Now Alexander will disburse a "Growing Places fund", which he hopes enable the creation of local infrastructure across England.

"£500m to deliver key infrastructure and unlock development and create jobs. Providing a one-off upfront capital investment to kickstart developments that are stalled due to cash flow problems or lack of confidence.

"Putting local areas in the driving seat, enabling local government to invest in the key strategic infrastructure projects that they have identified as priorities and getting people into work."

Alexander said: "As Liberal Democrats, our judgments about what needs to be done should be driven by the liberal economy we want to build – sustainable, balanced, competitive, fair. To get there we must break down the vested interests – the enemies of growth that stand in the way of future prosperity."

"Too many businesses are being held back by congested roads, slow railways, inadequate broadband. Now more than ever, we need to get on with this work."

Hugh Grant: style watch

OK, so Italian politics has its problems, but at least they know how to dress. Hugh Grant, on the other hand, here lends weight to the old style adage that British men can't do casual.

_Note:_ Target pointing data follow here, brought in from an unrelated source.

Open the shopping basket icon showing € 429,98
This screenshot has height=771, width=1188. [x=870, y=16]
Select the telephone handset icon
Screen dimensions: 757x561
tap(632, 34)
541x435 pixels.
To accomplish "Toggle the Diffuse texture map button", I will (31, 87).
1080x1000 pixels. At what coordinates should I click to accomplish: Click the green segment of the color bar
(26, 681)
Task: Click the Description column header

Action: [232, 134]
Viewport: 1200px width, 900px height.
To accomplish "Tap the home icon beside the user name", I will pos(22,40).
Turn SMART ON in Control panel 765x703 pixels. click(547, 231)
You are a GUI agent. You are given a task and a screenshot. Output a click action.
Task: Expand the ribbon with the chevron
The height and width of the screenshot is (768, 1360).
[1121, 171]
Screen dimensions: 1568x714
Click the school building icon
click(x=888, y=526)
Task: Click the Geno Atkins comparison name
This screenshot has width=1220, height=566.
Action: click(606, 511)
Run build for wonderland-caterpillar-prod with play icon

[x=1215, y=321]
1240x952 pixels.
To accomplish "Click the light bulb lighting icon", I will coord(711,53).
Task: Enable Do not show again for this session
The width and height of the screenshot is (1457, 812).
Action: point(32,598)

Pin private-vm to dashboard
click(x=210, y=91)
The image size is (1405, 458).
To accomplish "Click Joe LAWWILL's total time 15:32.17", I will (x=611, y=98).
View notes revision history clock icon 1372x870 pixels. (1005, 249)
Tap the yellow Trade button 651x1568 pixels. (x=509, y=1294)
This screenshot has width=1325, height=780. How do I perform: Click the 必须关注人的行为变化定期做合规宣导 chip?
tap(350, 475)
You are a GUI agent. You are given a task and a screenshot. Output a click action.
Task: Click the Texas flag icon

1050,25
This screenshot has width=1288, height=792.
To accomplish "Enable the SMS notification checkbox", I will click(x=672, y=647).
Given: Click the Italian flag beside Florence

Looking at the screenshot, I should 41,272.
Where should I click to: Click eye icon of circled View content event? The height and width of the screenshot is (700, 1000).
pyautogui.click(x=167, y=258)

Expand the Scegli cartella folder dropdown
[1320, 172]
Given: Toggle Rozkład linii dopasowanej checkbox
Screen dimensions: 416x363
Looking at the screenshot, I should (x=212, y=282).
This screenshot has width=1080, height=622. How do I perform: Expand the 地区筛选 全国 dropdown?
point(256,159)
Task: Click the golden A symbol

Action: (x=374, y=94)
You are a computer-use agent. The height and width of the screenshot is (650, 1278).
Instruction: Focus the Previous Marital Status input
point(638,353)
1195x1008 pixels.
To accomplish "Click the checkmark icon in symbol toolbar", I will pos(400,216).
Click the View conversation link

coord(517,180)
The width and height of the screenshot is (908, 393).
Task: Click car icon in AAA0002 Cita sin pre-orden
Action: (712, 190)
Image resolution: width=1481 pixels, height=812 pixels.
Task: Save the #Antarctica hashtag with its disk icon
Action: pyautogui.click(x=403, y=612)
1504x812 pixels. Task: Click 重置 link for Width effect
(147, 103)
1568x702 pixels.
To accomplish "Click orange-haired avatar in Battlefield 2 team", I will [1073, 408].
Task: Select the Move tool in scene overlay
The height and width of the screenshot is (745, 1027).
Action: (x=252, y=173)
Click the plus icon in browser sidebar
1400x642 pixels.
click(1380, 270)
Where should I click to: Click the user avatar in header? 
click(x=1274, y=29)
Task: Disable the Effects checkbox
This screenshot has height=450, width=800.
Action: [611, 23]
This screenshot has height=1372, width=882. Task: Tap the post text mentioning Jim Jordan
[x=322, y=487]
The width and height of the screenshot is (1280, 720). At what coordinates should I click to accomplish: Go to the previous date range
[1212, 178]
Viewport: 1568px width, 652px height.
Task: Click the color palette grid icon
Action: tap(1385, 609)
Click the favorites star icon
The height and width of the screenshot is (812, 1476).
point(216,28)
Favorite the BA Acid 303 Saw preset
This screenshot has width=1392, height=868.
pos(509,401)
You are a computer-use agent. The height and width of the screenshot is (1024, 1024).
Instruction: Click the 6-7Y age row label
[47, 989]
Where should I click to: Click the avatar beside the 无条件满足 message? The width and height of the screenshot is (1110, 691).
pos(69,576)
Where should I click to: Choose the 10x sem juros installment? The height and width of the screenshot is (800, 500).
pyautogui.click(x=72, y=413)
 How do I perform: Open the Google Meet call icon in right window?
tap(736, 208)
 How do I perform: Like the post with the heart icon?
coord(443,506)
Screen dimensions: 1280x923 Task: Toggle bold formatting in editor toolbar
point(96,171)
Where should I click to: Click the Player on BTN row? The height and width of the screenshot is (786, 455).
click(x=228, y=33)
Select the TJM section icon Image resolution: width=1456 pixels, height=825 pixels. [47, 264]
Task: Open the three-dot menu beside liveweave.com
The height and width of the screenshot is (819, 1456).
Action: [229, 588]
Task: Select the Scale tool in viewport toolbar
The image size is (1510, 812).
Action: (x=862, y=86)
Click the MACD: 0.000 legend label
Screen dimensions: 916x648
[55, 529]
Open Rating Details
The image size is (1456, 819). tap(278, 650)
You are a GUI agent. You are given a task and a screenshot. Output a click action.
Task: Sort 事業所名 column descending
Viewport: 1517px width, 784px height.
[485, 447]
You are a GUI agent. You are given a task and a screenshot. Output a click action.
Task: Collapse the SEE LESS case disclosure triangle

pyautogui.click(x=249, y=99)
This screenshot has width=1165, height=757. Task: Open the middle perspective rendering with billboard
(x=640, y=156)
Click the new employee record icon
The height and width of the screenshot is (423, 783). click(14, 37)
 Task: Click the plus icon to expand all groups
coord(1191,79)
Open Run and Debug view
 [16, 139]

When it comes to rocking a three-piece suit with a pocket square, the Savile Row gent still leads the world, but a certain type of British man still flounders as soon as let off the strictest dress code leash.

The trouble with this outfit is that the messages are mixed: was he trying to look smart but didn't have time to pull himself together and tuck his shirt in, or was he aiming for casual and put a suit jacket on as an afterthought? I suspect he was aiming for the kind of rakish dishevelment that Bill Nighy has made his own. But to pull that off takes effort.

Only the most perfectly fitted jacket looks good rumpled. Lucky for Hugh he's only addressing the Lib Dem conference. He'd never make it at London fashion week.